Robots Navigate Tight Spaces Using Contradiction Logic

As autonomous robots become increasingly common in factories, warehouses, and other confined spaces, their ability to navigate narrow corridors without collisions remains a critical challenge. A new approach using paraconsistent annotated evidential logic offers a solution by allowing robots to process conflicting sensor information more effectively, potentially improving safety and efficiency in automated transportation systems.

The research team developed an algorithm that enables terrestrial mobile robots to navigate corridors while maintaining manufacturer specifications for motor performance. The system processes contradictory evidence from multiple sensors to make navigation decisions, rather than requiring consistent data inputs. This approach helps robots continue functioning effectively even when sensor readings conflict or provide incomplete information.

The methodology involved four distinct phases. First, researchers conducted literature reviews on servomotors, microcontrollers, and paraconsistent annotated logic. They then created models for terrestrial mobile robot control using mechatronic systems technology. Programming was developed in C language specifically for microcontroller implementation, with tests performed using an oscilloscope to monitor microcontroller signals and observe motor movement. The paraconsistent annotated logic was integrated into the decision-making process to verify its utility in directional control.

The robot design incorporated six ultrasonic sensors connected to a microcontroller through signal processing for directional control.

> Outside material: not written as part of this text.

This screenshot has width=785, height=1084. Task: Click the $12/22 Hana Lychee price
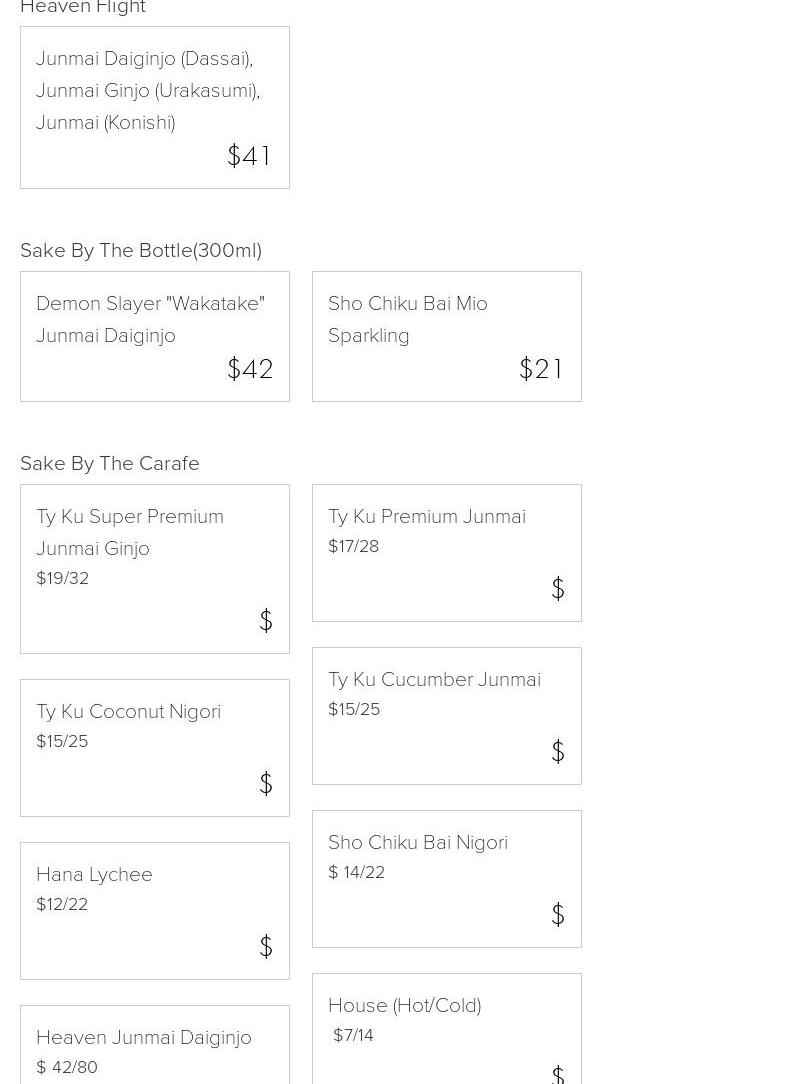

Practical tests showed the system could maintain servo motor operation within required specifications, with pulse widths of 2.040ms for 180-degree angles and 1.020ms for smaller movements matching manufacturer requirements. The paraconsistent logic implementation allowed the robot to handle various logical states including true, false, paracompleteness, and inconsistent states, adjusting movement accordingly based on degrees of certainty and uncertainty calculated from sensor evidence.

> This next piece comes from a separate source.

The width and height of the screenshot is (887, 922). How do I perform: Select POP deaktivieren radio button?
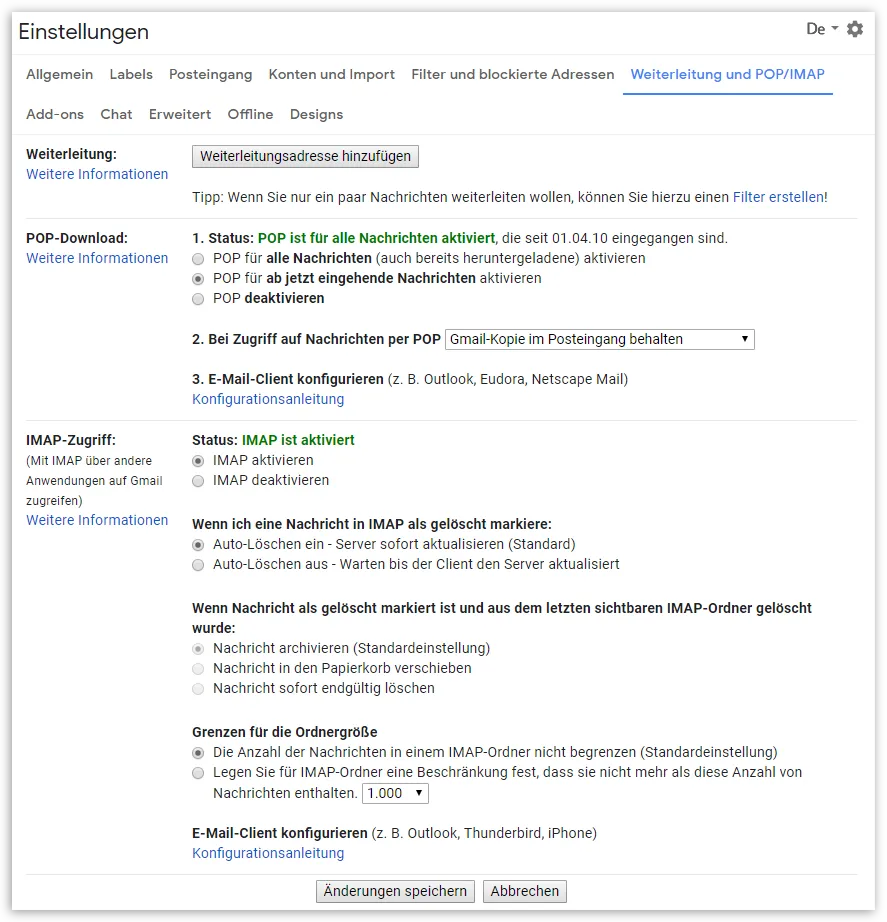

This approach matters for real-world applications because it addresses a fundamental limitation in autonomous navigation: the frequent occurrence of conflicting or uncertain sensor data in complex environments. In factory settings, where robots transport components along assembly lines, or in domestic applications like cleaning robots, the ability to navigate safely despite sensor contradictions could reduce maintenance needs and improve operational reliability. The method contributes to longer motor life cycles by maintaining manufacturer specifications during displacement operations.

The research acknowledges limitations in the current implementation, noting that complete paraconsistent logic implementation requires further development to ensure all specifications are maintained. Future work must improve the system to guarantee specific performance standards while exploring additional possibilities for experimentation with the approach.